ダン・オートバックがオーナーで運営を手掛けるレーベル兼スタジオ「Easy Eye Sound」主催のショーケースで、Moonrisersをはじめとした新人バンドからKenny BrownやRobert Finleyなど大ベテランまで、縁のアーティストたちが奥深いアメリカのルーツミュージックを披露。The Black Keysは2021年のヒル・カントリー・ブルーズをカバーしたアルバム『Delta Kream』からの楽曲を中心に、自分たちのルーツに対する愛と敬意をたっぷりと表現していた。自分たちがどこから来たのかを敬意をもって明確に宣言すること、これまでの経緯や受け入れられたヒットを承認し、そして新しいことを試し挑戦していく。パトリック・カーニーがkeynoteでバンドを生き生きとさせ続ける秘訣だと明かしていた通りのことを映画から2つのショーケースを通して示してくれた。

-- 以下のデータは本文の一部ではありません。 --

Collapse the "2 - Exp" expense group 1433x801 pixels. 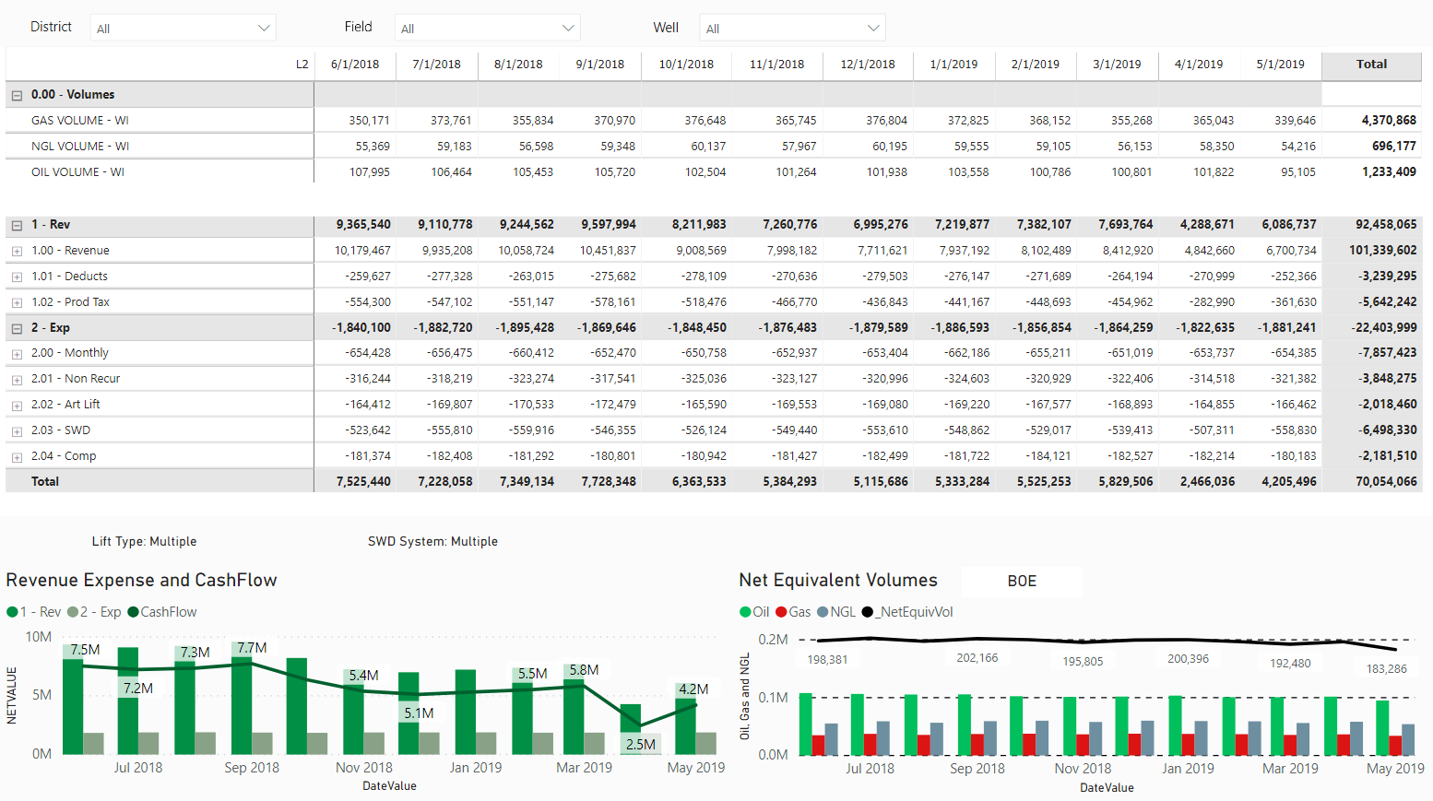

Bootsy Collinsを特別ゲストとして迎えたZappのこれぞエンターテインメントなファンクステージも間違いなく今年のハイライトだ。SXSWオフィシャルが今年の顔を選出するThe Grulke PrizeをCareer Act枠で受賞したのもうなずける。Community Concerts at Lady Bird Lakeというオフィシャル会場の中でも一二を争う広い屋外会場で、他のショーケースと異なりバッジやリストバンドがなくとも無料で入場可能だ。以前に比べて来場者も少なく、会場内に多く立ち並んでいたフードなどの出店もまばらで全体的に縮小した感じを受けたが、無料でこの豪華さはあり得ない。テリー・トラウトマンによるバク転まで飛び出すバンドとダンサーが渾身一体となって繰り出すエネルギーに満ちあふれたパフォーマンス、ブーツィーはド派手な衣装に星形眼鏡であの歌声を披露し"Touch Somebody"で恒例のハグタイムと、集まった誰もが大満足の1時間半だった。終演後にPファンクの大ファンというオースティン出身の夫婦と会話をした。国内外から人が押し寄せるSXSWは過大に感じるそうだが、ゆったりと過ごすことができ、しかも無料で入場可能なこの会場での時間はとても大切なのだという。素晴らしい音楽を身近に触れることができるこの環境を羨ましく感じたとともに、SXSWに対する地元の本音を聞けた気がした。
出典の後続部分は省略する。